On October 31, 2019, the Bankruptcy Court entered an order (BR Dkt. No. 4540, "Scheduling Order") setting a schedule for addressing "whether the postpetition interest rate applicable to unsecured claims under any chapter 11 plan of reorganization is the Federal Judgment Rate or some other rate, such as the rate of interest under the applicable contract and/or other applicable state law" (the "PPI Dispute"). The Scheduling Order also contemplated a potential appeal of a decision on the issue:

When the court does issue the orders on these questions there are several alternatives. First, any aggrieved party may seek interlocutory review under Fed. R. Bankr. P. 8004. Second, the court on its own or upon request of a party, may certify direct appeal under Fed. R. Bankr. P. 8006, as it did earlier in these cases in AP 19-3003. Finally, the court will be able to consider a request for certification under Fed. R. Bankr. P. 7054(b) of the discrete contested matter posed by the issue presented.

Scheduling Order at 6 (emphasis added).

Relying on the Ninth Circuit’s decision in In re Cardelucci , 285 F.3d 1231 (9th Cir. 2002), the Debtors argued that the Federal Judgment Rate is the appropriate rate in calculating postpetition interest on allowed unsecured claims in a solvent debtor case under chapter 11 of the Bankruptcy Code. See BR Dkt. No. 4624 at 1 (" Cardelucci is dispositive, and the creditors’ arguments for higher rates of interest cannot overcome this controlling precedent."). Certain creditor groups, including the Official Committee of Unsecured Creditors, the Ad Hoc Committee of Senior Secured Noteholders of Pacific Gas and Electric Company (the "AHC"), and the Trade Committee, argued that under California law, contract-based claims accrue interest at a contractual rate, and in the absence of such a rate, at the statutory rate of 10%. See Cal. Civ. Code § 3289.

On December 30, 2019, the Bankruptcy Court ruled in the PPI Memorandum that "the Debtors are correct, that Cardelucci controls and that the Federal Interest Rate applies to any Plan." PPI Memorandum at 2. The Bankruptcy Court, however, did not immediately enter the PPI Order. Instead, the Bankruptcy Court stated that "[b]ecause of the close relationship between the postpetition interest question and the issues presented in the forthcoming Make-Whole dispute, orders disposing of them both at the same time seem[ ] appropriate and efficient," and that "[w]hether either or both questions should be certified for direct appeal or [be] treated as final for purposes of Fed. R. Bankr. P. 7054, can be visited later." Id. at 17.
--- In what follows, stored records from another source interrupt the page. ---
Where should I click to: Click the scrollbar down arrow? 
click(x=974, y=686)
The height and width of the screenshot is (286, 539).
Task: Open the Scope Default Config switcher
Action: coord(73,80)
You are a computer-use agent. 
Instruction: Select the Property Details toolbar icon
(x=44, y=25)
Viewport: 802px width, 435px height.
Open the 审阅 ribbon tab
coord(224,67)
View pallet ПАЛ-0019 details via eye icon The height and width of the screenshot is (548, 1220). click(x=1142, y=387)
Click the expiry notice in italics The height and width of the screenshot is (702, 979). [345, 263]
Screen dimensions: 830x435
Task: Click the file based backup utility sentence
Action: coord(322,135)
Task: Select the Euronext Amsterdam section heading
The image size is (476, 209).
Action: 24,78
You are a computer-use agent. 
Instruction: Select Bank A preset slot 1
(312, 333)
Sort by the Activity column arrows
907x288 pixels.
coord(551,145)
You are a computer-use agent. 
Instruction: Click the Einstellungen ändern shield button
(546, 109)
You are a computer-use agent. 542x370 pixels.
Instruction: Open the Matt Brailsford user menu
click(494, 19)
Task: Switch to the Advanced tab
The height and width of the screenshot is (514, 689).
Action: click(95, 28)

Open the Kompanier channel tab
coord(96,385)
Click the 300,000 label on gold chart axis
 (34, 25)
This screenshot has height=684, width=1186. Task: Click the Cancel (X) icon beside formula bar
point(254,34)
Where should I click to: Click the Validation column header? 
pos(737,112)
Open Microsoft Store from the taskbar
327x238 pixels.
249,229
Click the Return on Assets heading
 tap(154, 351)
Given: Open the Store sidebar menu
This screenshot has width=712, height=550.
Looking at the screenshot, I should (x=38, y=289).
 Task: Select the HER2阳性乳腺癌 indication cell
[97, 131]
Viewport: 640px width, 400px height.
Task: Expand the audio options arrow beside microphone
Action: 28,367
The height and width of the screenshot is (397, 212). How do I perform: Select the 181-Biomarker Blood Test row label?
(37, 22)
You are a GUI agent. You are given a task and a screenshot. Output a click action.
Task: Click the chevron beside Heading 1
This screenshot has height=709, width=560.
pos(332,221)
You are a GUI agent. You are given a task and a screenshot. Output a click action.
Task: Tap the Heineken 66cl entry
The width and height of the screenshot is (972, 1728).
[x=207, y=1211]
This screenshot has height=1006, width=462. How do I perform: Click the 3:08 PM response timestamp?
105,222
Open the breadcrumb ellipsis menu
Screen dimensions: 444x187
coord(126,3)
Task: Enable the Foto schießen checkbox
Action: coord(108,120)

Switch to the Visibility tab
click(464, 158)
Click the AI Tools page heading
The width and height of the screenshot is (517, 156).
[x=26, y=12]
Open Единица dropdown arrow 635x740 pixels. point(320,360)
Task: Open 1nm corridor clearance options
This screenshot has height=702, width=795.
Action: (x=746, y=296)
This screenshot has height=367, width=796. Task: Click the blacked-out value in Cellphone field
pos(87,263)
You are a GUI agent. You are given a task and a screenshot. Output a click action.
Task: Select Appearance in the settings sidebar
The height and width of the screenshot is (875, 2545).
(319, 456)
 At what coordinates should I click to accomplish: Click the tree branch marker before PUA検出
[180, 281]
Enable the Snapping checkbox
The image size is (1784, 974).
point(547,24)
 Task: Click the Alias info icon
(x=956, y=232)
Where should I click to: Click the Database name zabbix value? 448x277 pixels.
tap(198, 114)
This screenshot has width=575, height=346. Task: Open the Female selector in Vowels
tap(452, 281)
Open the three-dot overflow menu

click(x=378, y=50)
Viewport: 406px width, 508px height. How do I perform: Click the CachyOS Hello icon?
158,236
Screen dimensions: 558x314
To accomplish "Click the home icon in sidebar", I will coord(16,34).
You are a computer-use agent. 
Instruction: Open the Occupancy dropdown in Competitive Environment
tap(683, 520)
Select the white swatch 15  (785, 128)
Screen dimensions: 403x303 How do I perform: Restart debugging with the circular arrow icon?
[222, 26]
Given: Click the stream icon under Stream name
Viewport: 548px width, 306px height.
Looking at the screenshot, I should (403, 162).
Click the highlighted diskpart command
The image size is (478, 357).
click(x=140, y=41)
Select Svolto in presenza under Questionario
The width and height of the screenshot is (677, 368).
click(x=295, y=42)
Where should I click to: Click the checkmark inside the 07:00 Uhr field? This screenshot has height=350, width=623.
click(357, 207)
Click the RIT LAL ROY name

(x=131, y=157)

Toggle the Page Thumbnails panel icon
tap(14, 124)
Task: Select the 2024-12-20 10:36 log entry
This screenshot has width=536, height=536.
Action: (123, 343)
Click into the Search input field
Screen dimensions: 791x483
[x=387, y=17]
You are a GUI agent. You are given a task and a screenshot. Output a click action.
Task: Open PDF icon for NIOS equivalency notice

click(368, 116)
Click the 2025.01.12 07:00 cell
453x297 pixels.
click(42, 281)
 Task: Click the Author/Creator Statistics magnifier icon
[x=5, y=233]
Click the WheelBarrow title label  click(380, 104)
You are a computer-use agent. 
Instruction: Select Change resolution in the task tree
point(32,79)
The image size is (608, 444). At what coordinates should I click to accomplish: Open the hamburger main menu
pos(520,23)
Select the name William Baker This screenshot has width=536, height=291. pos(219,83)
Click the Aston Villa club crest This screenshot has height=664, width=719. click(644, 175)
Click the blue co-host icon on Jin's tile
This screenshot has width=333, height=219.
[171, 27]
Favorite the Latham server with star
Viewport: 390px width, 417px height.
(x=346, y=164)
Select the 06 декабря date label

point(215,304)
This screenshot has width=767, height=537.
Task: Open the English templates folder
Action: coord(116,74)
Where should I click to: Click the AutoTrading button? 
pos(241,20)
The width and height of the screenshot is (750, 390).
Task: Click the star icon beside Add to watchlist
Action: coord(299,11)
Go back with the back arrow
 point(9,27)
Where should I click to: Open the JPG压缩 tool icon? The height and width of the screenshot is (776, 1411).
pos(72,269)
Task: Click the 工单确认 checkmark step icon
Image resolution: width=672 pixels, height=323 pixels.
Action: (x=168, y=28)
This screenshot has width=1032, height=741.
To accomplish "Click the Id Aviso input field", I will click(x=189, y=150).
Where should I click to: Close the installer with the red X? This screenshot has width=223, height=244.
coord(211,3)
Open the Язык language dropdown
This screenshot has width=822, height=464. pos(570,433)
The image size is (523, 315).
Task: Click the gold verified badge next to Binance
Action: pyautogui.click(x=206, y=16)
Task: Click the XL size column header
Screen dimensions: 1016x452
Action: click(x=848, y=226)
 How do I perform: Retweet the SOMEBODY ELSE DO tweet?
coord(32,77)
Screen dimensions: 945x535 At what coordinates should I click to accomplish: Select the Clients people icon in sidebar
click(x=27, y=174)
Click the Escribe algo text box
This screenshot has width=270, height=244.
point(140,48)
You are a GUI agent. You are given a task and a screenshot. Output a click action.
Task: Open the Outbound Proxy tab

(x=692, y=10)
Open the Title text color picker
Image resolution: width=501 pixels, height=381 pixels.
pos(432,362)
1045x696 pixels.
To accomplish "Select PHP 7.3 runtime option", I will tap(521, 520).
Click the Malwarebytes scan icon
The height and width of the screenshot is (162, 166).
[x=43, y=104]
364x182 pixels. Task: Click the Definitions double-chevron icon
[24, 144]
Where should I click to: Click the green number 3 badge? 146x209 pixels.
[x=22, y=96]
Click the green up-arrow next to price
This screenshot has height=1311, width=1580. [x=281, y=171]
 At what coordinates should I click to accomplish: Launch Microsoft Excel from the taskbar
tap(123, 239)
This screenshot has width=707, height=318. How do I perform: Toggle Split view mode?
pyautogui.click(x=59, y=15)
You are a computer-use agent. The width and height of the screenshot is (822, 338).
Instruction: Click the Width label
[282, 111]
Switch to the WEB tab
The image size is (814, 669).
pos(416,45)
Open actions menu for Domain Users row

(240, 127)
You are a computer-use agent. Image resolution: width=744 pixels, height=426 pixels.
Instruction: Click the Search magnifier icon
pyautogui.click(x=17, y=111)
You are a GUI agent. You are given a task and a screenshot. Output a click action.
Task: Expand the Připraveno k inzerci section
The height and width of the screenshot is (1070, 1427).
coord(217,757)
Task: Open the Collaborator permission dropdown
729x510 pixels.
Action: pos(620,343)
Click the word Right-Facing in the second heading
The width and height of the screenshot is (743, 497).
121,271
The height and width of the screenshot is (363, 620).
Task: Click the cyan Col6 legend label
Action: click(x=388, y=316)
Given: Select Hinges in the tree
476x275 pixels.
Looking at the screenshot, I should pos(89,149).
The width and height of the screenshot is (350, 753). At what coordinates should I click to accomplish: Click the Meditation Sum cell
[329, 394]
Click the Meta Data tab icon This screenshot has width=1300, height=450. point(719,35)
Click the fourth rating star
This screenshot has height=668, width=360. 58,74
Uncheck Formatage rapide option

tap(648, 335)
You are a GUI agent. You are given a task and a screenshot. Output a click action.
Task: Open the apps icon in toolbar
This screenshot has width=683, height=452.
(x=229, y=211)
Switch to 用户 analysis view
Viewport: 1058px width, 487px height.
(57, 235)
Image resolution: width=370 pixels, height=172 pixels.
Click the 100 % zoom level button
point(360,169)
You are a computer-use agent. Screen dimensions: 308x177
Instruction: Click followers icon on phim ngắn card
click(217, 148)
Pursuant to the Scheduling Order, the Bankruptcy Court scheduled the dispute regarding the make-whole issue on a similar schedule as the PPI Dispute. See Scheduling Order ¶ 7

On January 27, 2020, the Debtors sought approval of a Restructuring Support Agreement entered into with the AHC ("Noteholder RSA"). Under Section 2(a)(i) of the Noteholder RSA, each "Consenting Noteholder" is deemed to "consent to deferral of the entry of a final order on the Bankruptcy Court’s decision on the post-petition interest issues to the entry of the Confirmation Order ...." In response, the Trade Committee filed a letter (BR Dkt. No. 5517), requesting that the Bankruptcy Court certify the PPI Memorandum as a final order under Fed. R. Civ. P. 54(b), and for direct appeal to the Ninth Circuit pursuant to 28 U.S.C. § 158(d)(2)(A).

The Bankruptcy Court expressed doubt that certification would be proper. On February 4, 2020, the Bankruptcy Court ruled that it could not "just decree that [the PPI Order is] a final order, when it isn't a final order. But it’s clearly an interlocutory order. " Feb. 4, 2020 Hr'g Tr. at 48:20–22, 50:6–8 (emphasis added). The Bankruptcy Court noted that the purpose of the PPI Memorandum was to provide guidance for a confirmable plan and that, once a confirmation order was entered, all parties would have the right to appeal. See Feb. 4, 2020 Hr'g Tr. at 49:18–21.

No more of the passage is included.